Quoted passage
Hot Seat

Stickman

I'm not quite sure how we've gone so long without interviewing the legendary Stickman. For me he's still the man who started it all - with his Stickman's Guide to Teaching in Thailand. Five years on - how is everything in the Stickman corner?

Q

First off I suppose I should ask how married life is treating you? It’s certainly the best thing I ever did. And don’t worry - I’m not going to remind you that you once said you’d never marry a Thai girl. I’m sure you’re sick of answering that one.

A

Yeah, the marriage thing. Interesting, isn’t it?! I’d be a liar if I said that there weren’t days when I reminisce about my single life, but on the whole it has been good. I think being married in Bangkok and having a 'guvnor' so to speak, keeps some semblance of shape and dare I say it, balance, in your life. I maintain though that Westerner / Farang relationship are never easy and while things are good, we still have our moments!

Q

Let’s get down to business. For me, the Stickman Guide to Teaching was, and still is, the quintessential teaching information page. There is so much info packed into that extraordinarily long web-page. Do you still feel that most of the info is as relevant today as it was when you first typed it up - what is it? – six years ago?

A

Nah, when I read parts of it now I cringe! I’d love to do a major re-write but sadly, that is something that isn’t likely to happen - at least at this point in time.

It is the least visited of the major sections of the site and while it still gets a lot of traffic, there really is no reason to go back and edit it. I mean it would probably take an entire week to do it – several days and at the end of it, there’d be no real advantage. A few emails thanking me for the update is not enough reason to do it… I guess it is sort of 'good enough as it is' and I’ll just leave it as it is, at least for now. Other sections of the site are updated from time to time and as the section on Living and Working in Bangkok has become more and more popular, I do go back and tweak it fairly often.

I think the whole idea of a comprehensive FAQ about teaching in Bangkok appeals to many people and a single document where many of the most common questions are answered in one place, while not the norm online, was always going to be a winner. It’s a shame that I don’t have the time or frankly, the inclination, to go back and update it.

Q

That is a shame. Over the years you’ve ruffled a few feathers with your no-nonsense approach to the facts, and you even took the teaching info page down for a while. Have things got a little bit sticky on occasion? (no pun intended) I mean, have there been times when you’ve had to ‘look over your shoulder’?

A

Around this time last year I was the target of what was something of a fumbled attempt at extortion / legal action. It was a very stressful time indeed. It took me a while to figure out just who was behind it all.

Do this
Please edit the interview, starting at "I'm not quite" and stopping after "answering that one.", so that "legendary" becomes "famous".

Extracted records
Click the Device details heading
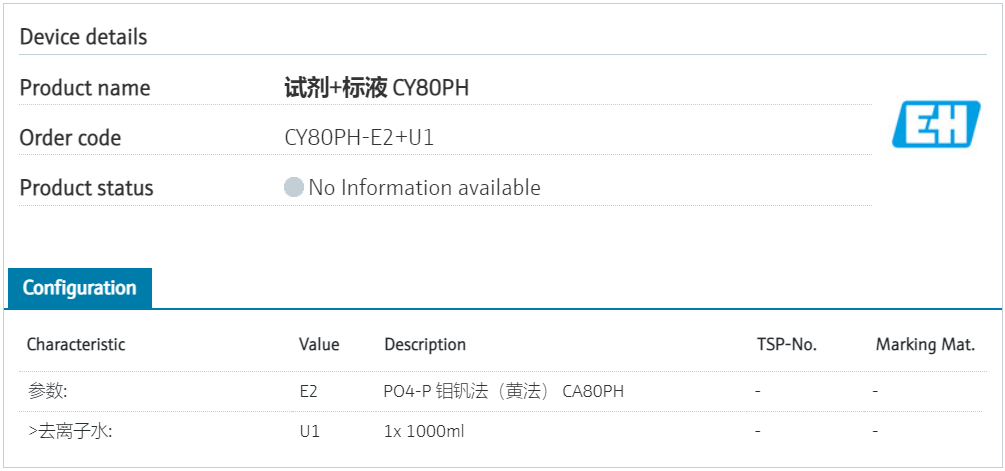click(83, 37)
...
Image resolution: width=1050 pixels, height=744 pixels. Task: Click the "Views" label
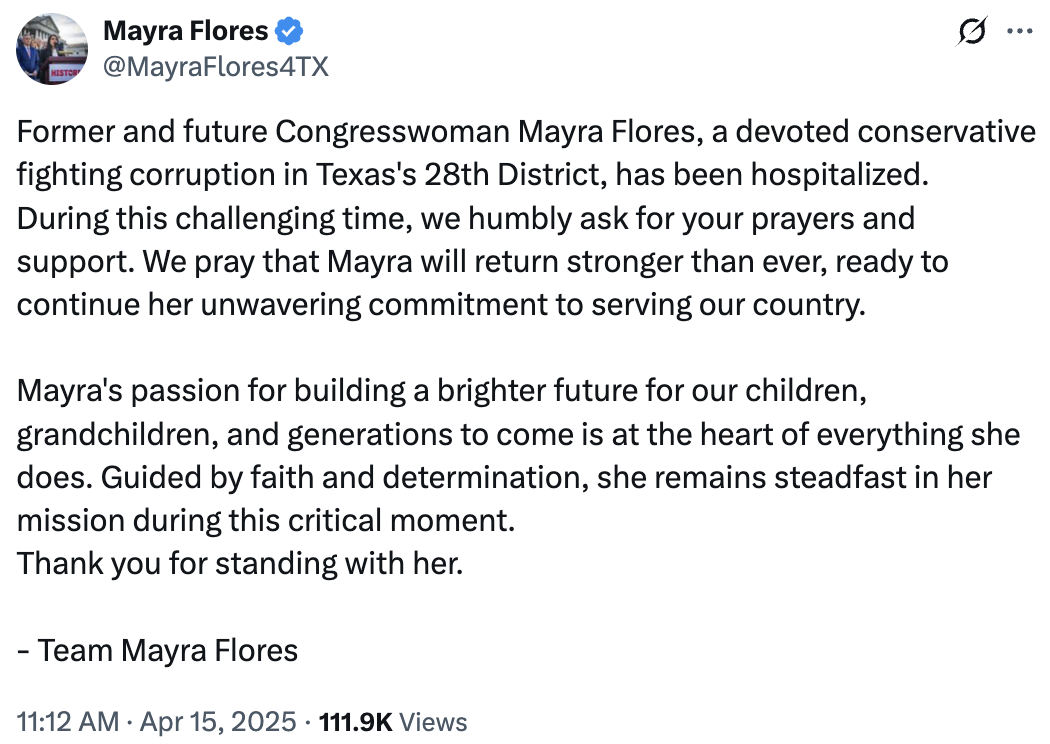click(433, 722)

Solution to the problem
I'm not quite sure how we've gone so long without interviewing the famous Stickman. For me he's still the man who started it all - with his Stickman's Guide to Teaching in Thailand. Five years on - how is everything in the Stickman corner?

Q

First off I suppose I should ask how married life is treating you? It’s certainly the best thing I ever did. And don’t worry - I’m not going to remind you that you once said you’d never marry a Thai girl. I’m sure you’re sick of answering that one.